Case to determine whether cable companies can keep other service providers off their networks.

John Borland Staff Writer, CNET News.com
John Borland
covers the intersection of digital entertainment and broadband.
John Borland
3 min read
WASHINGTON--In a case that could help determine the viability of the independent ISP business, the Supreme Court on Tuesday took a close look at whether cable companies could keep other service providers off their networks.

The case, which pits the Federal Communications Commission and the cable industry against a small Internet service provider called Brand X, revolves around a highly technical legal definition of cable Internet. The FCC has said that cable companies can be the only ones to offer high-speed Net services over their broadband lines, while Brand X and other ISPs say that cable networks should be like telephone lines, on which any ISP can offer services.

Several of the justices appeared to scratch their head over why the two industries should be regulated differently.

"I think you can just as intelligently say it for (telephone) wire as you can for cable," said Justice David Souter, addressing an explanation by the cable industry's lawyer of why the industry was not obligated to share its networks.

The Brand X case is likely to set the ground rules for an Internet business that is increasingly moving away from the business pattern of its early days, in which a multitude of Internet service providers offered consumers a way to get online in virtually all markets.

As the market has moved toward high-speed Internet service, cable providers have had a monopoly over their high-speed lines, while telephone companies have provided the lion's share of services over their fast DSL, or digital subscriber line, networks. That pattern has smaller ISPs worried that they will completely lose their role in offering service as consumers continue to move to broadband networks.

Consumer and free-speech groups are also concerned that allowing cable companies to keep a complete monopoly over Internet access on their wires could enable them to selectively block some content, for business or political reasons.

Attorneys for the FCC and the cable industry said the government agency was under no obligation to treat the telephone and cable industries identically. The telephone industry has a distinct history and was treated by Congress differently in the passage of telecommunications laws, they said.

Brand X attorney Thomas Goldstein said that had been a misreading of congressional intentions, however.
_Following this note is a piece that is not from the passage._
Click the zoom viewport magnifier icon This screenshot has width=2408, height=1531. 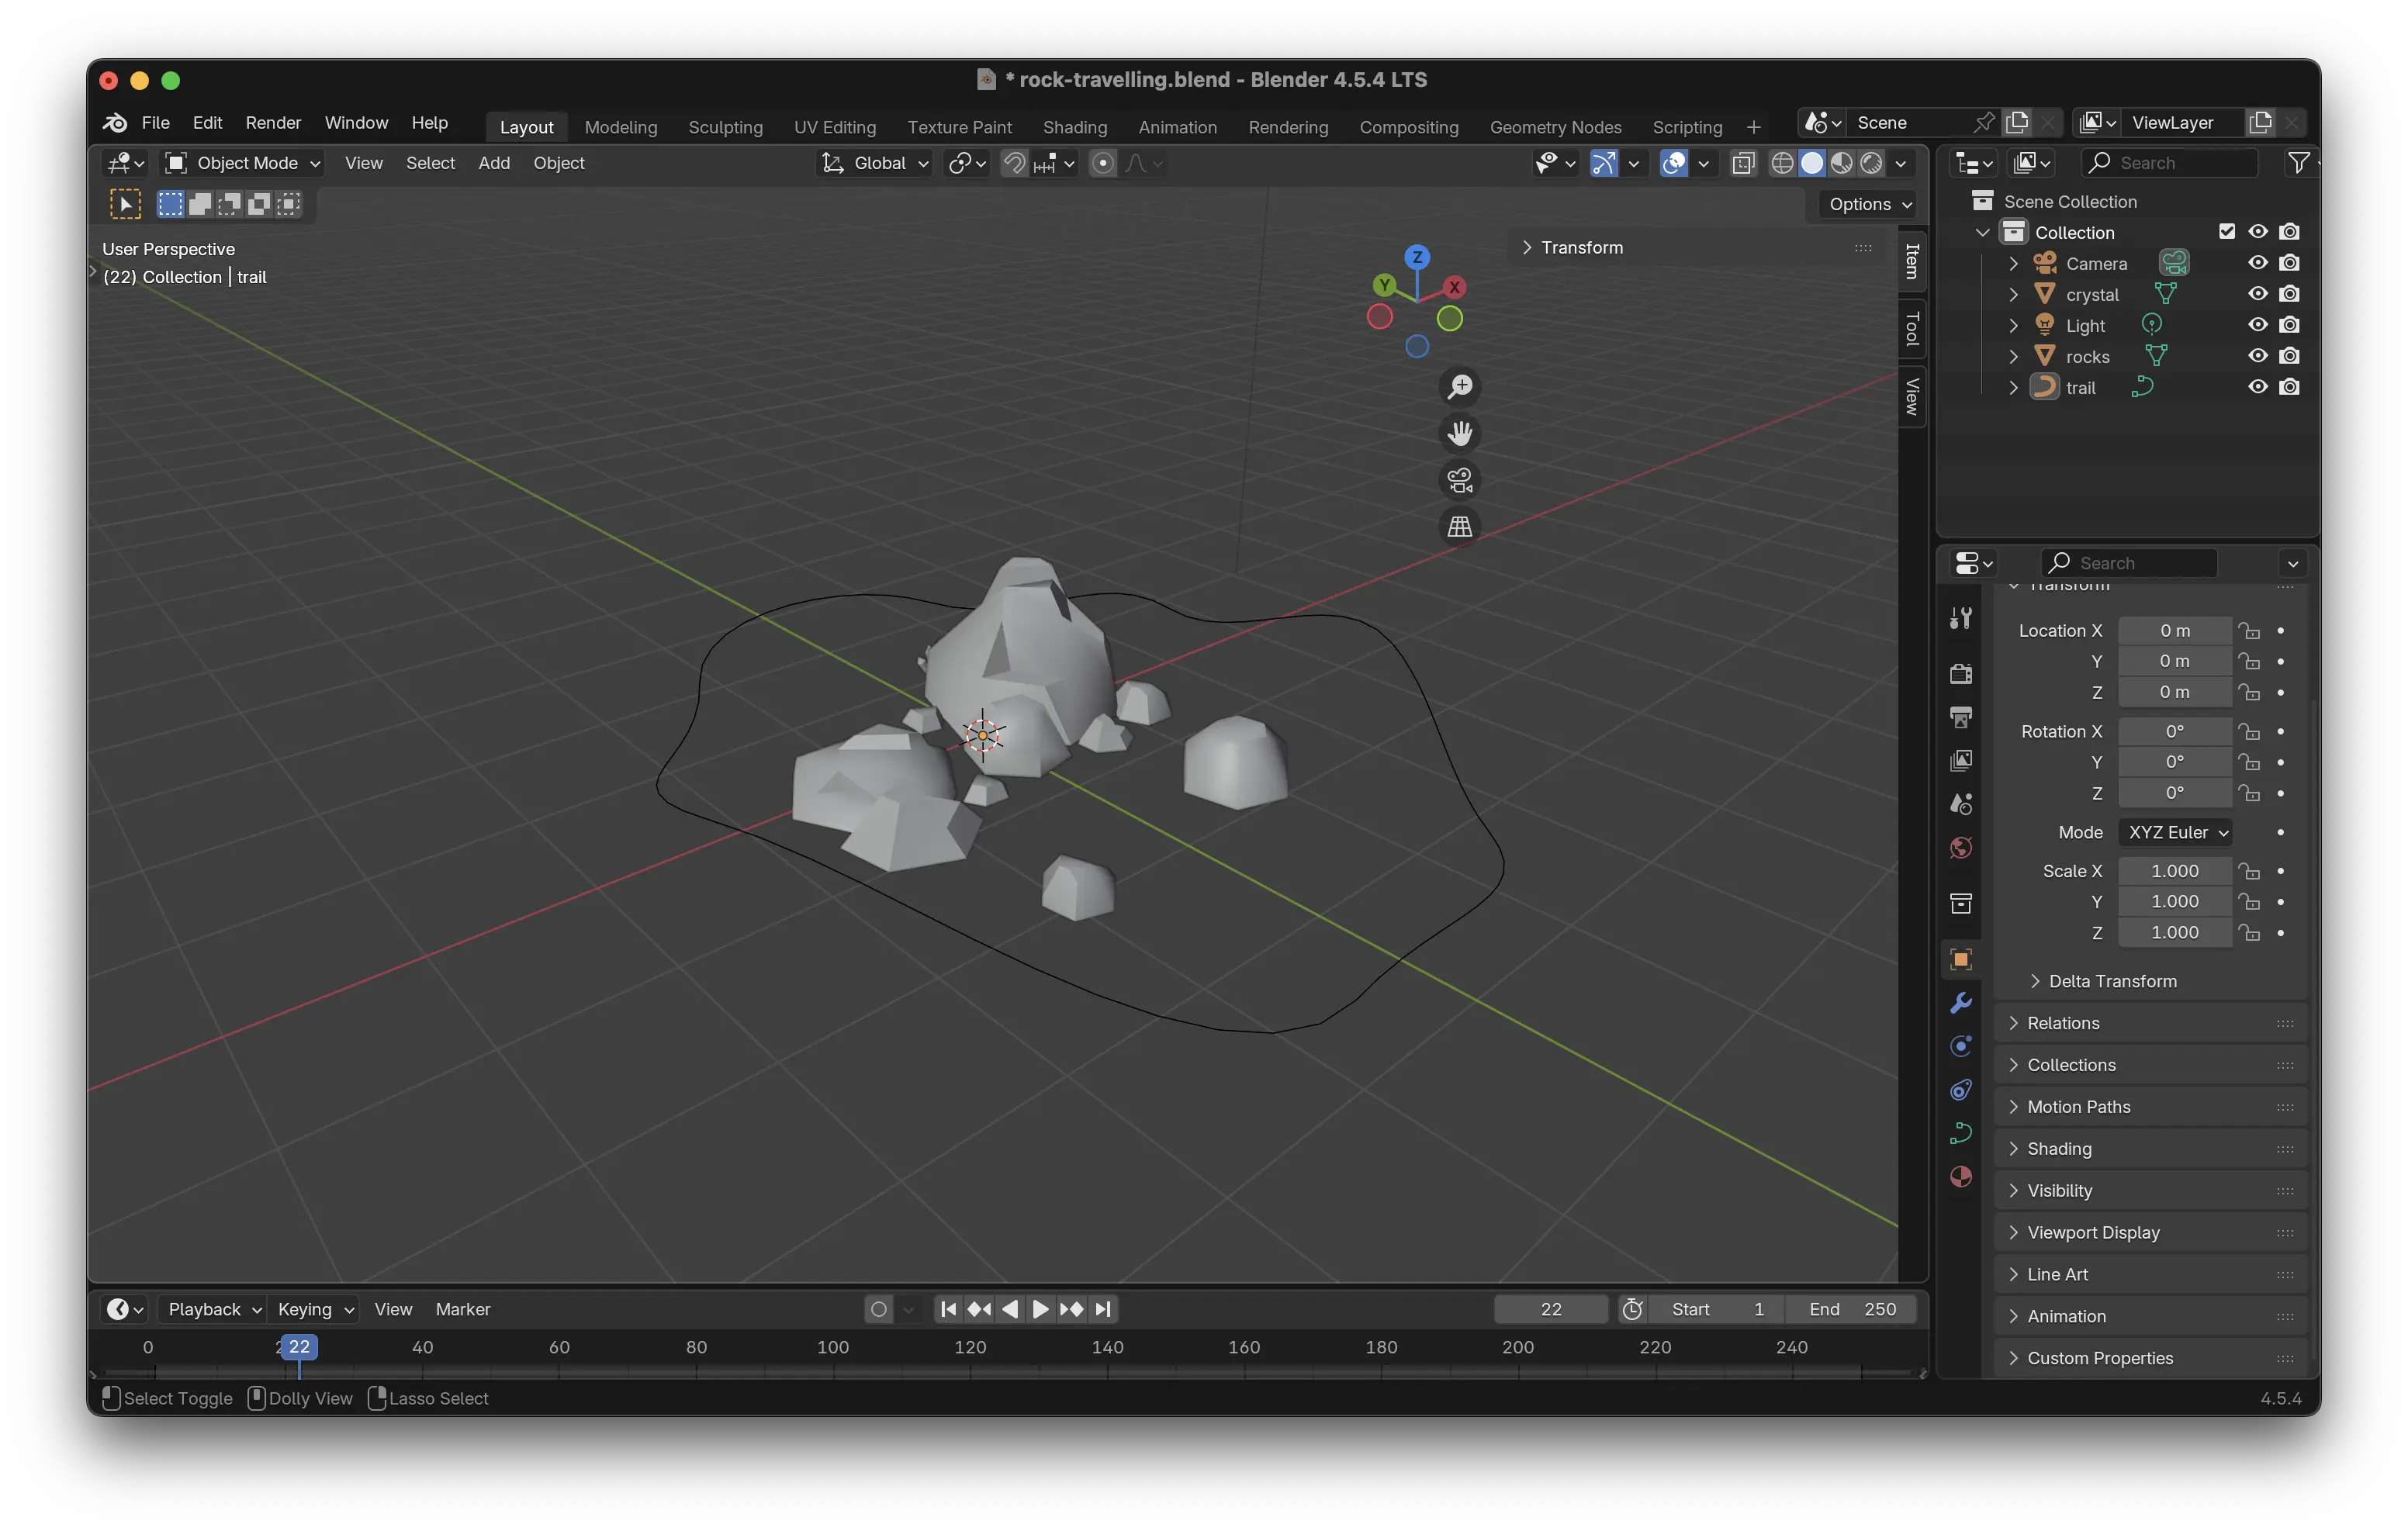1460,387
He said that cable companies were effectively "deregulating themselves" by bundling Internet transmission, e-mail and other services, and then saying they were therefore exempt from laws regulating the underlying data transmission services.
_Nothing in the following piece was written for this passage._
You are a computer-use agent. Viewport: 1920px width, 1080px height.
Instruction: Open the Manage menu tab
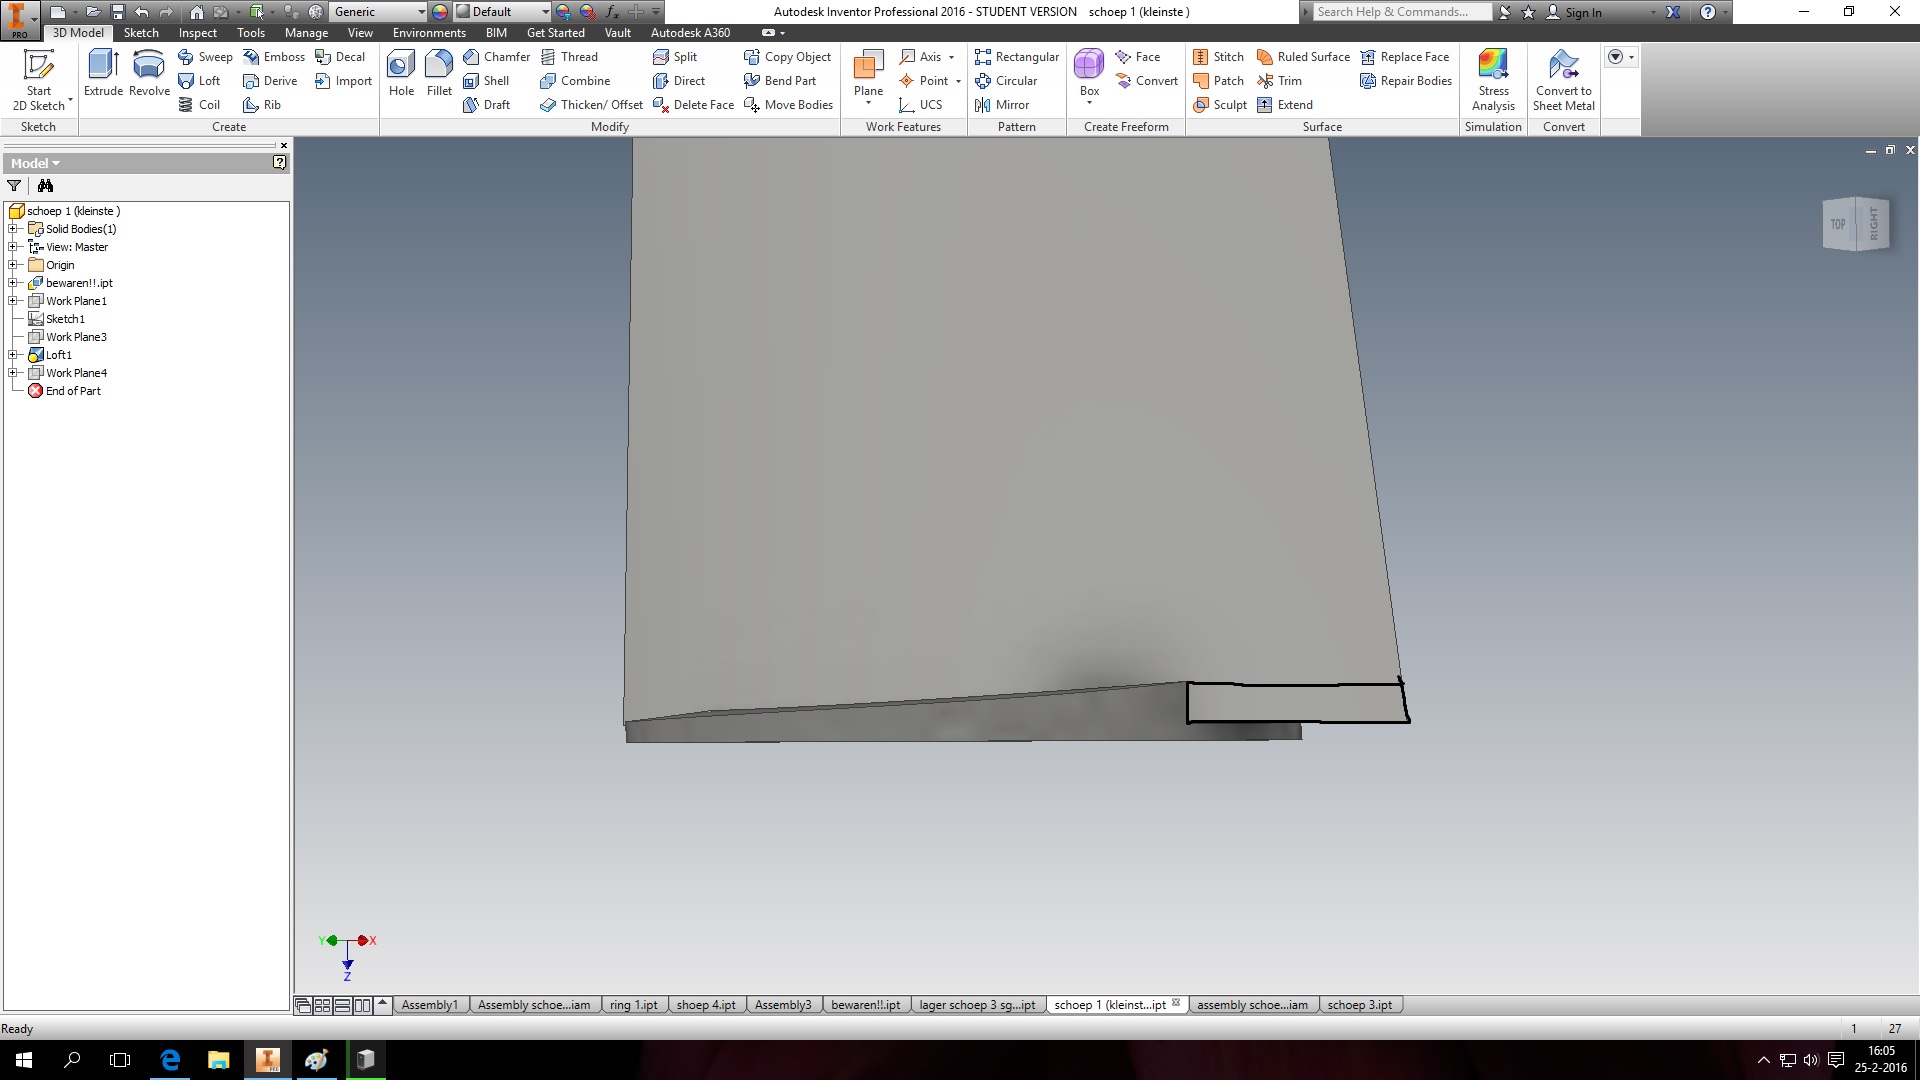click(x=306, y=32)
"If someone offered you a train bridge, and then the train and the grain in it, they couldn't avoid (regulation) by forcing you to take the whole bundle," Goldstein said.
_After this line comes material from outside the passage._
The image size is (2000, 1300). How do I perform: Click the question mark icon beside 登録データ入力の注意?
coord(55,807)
Much of the case's outcome will depend on how far the court will defer to the FCC to make rulings in its own subject area.

Progress and Freedom Foundation Senior Fellow Randolph May, a former FCC counsel, said he had expected more discussion about this issue of deference to the regulatory body, and that its relative scarcity could be a bad sign for the government.

"I think that the cable industry and the FCC have to be a bit concerned that there wasn't more discussion about deference," May said.

A decision in the case is expected by early summer.